Start Input rows

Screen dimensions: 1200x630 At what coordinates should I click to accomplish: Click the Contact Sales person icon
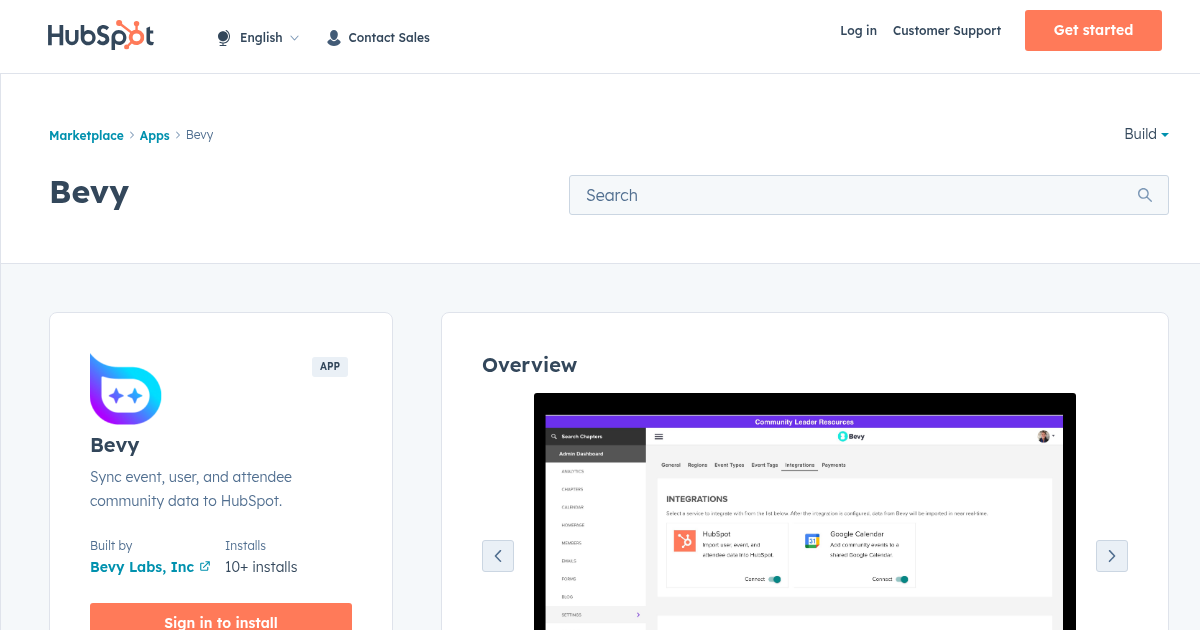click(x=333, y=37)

End Input rows
Start Input rows

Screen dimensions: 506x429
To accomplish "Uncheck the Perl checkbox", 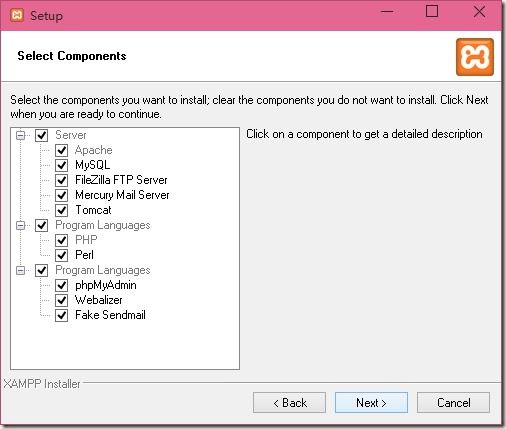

End Input rows
Start Input rows

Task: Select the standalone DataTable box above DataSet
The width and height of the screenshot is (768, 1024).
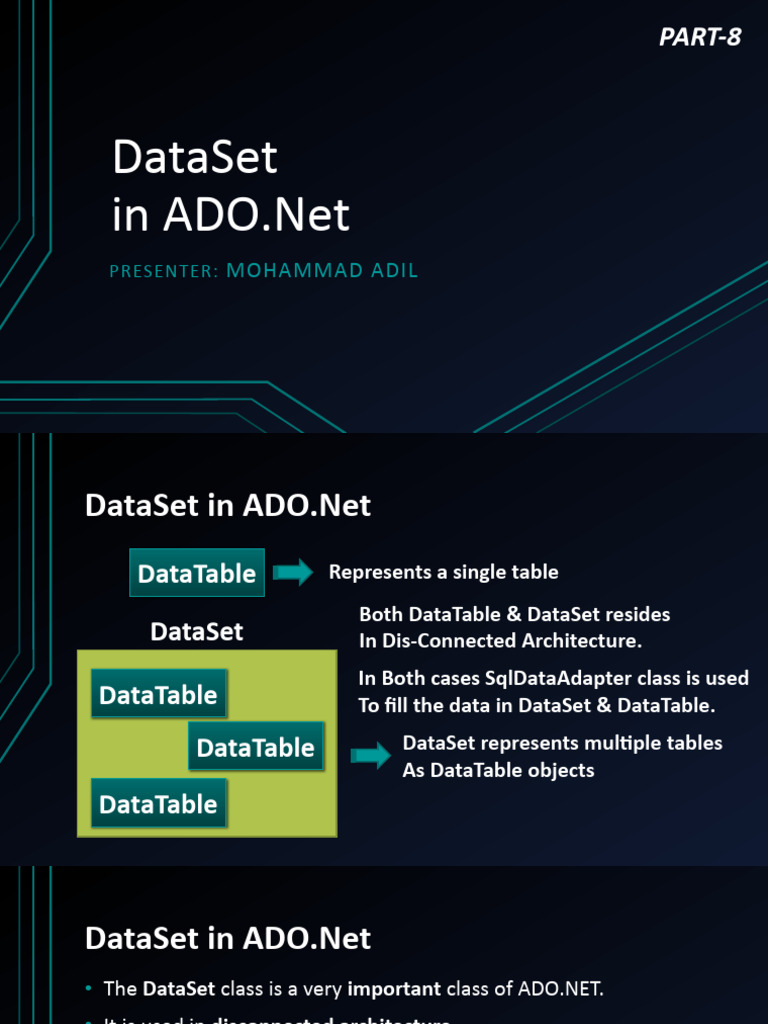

End Input rows

Exercise aim =>
Copy out the data above without any change, everything from the line containing "Screen dimensions: 1200x630" down to the line containing "click(x=333, y=37)", both of those lines included. Omit the picture from your copy.

Response to the task =>
Screen dimensions: 1200x630 At what coordinates should I click to accomplish: Click the Contact Sales person icon
click(x=333, y=37)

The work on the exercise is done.